* _Description of the task_
Output all of the records below line for line, with every character unchanged.

* _Information given_
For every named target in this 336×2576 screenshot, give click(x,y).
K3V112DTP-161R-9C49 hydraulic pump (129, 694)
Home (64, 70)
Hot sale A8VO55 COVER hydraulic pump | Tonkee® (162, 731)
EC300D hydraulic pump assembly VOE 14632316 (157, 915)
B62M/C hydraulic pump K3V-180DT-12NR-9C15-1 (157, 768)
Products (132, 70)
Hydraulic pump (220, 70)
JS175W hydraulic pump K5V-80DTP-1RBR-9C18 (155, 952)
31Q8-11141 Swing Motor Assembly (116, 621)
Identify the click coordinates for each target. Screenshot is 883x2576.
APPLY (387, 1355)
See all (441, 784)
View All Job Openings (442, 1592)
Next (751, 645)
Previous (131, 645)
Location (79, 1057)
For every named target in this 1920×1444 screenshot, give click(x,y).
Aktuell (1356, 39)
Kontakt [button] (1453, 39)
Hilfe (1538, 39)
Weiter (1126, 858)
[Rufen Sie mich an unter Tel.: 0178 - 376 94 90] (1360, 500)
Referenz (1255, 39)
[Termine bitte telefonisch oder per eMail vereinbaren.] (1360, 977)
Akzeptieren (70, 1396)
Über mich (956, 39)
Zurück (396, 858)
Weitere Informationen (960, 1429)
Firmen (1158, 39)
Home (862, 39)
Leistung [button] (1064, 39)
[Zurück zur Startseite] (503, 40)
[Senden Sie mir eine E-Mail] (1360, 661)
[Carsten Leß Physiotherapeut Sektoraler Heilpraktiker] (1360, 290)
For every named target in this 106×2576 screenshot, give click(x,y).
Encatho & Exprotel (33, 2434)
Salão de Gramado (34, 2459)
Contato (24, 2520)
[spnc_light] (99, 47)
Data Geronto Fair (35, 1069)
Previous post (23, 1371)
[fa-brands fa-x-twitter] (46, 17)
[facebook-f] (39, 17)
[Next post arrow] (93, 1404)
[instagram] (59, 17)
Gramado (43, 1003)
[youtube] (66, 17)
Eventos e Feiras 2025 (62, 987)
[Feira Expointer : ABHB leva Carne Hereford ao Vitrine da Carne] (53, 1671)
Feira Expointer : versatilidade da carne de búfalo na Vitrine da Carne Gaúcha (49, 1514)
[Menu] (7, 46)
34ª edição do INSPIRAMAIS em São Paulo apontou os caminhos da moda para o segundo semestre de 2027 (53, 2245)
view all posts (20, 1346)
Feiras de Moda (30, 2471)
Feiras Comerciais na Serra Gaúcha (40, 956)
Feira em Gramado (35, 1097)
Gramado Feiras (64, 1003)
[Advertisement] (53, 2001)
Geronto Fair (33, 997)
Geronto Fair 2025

* _Final result_
For every named target in this 336×2576 screenshot, give click(x,y).
K3V112DTP-161R-9C49 hydraulic pump (129, 694)
Home (64, 70)
Hot sale A8VO55 COVER hydraulic pump | Tonkee® (162, 731)
EC300D hydraulic pump assembly VOE 14632316 (157, 915)
B62M/C hydraulic pump K3V-180DT-12NR-9C15-1 (157, 768)
Products (132, 70)
Hydraulic pump (220, 70)
JS175W hydraulic pump K5V-80DTP-1RBR-9C18 (155, 952)
31Q8-11141 Swing Motor Assembly (116, 621)
Identify the click coordinates for each target. Screenshot is 883x2576.
APPLY (387, 1355)
See all (441, 784)
View All Job Openings (442, 1592)
Next (751, 645)
Previous (131, 645)
Location (79, 1057)
For every named target in this 1920×1444 screenshot, give click(x,y).
Aktuell (1356, 39)
Kontakt [button] (1453, 39)
Hilfe (1538, 39)
Weiter (1126, 858)
[Rufen Sie mich an unter Tel.: 0178 - 376 94 90] (1360, 500)
Referenz (1255, 39)
[Termine bitte telefonisch oder per eMail vereinbaren.] (1360, 977)
Akzeptieren (70, 1396)
Über mich (956, 39)
Zurück (396, 858)
Weitere Informationen (960, 1429)
Firmen (1158, 39)
Home (862, 39)
Leistung [button] (1064, 39)
[Zurück zur Startseite] (503, 40)
[Senden Sie mir eine E-Mail] (1360, 661)
[Carsten Leß Physiotherapeut Sektoraler Heilpraktiker] (1360, 290)
For every named target in this 106×2576 screenshot, give click(x,y).
Encatho & Exprotel (33, 2434)
Salão de Gramado (34, 2459)
Contato (24, 2520)
[spnc_light] (99, 47)
Data Geronto Fair (35, 1069)
Previous post (23, 1371)
[fa-brands fa-x-twitter] (46, 17)
[facebook-f] (39, 17)
[Next post arrow] (93, 1404)
[instagram] (59, 17)
Gramado (43, 1003)
[youtube] (66, 17)
Eventos e Feiras 2025 (62, 987)
[Feira Expointer : ABHB leva Carne Hereford ao Vitrine da Carne] (53, 1671)
Feira Expointer : versatilidade da carne de búfalo na Vitrine da Carne Gaúcha (49, 1514)
[Menu] (7, 46)
34ª edição do INSPIRAMAIS em São Paulo apontou os caminhos da moda para o segundo semestre de 2027 (53, 2245)
view all posts (20, 1346)
Feiras de Moda (30, 2471)
Feiras Comerciais na Serra Gaúcha (40, 956)
Feira em Gramado (35, 1097)
Gramado Feiras (64, 1003)
[Advertisement] (53, 2001)
Geronto Fair (33, 997)
Geronto Fair 2025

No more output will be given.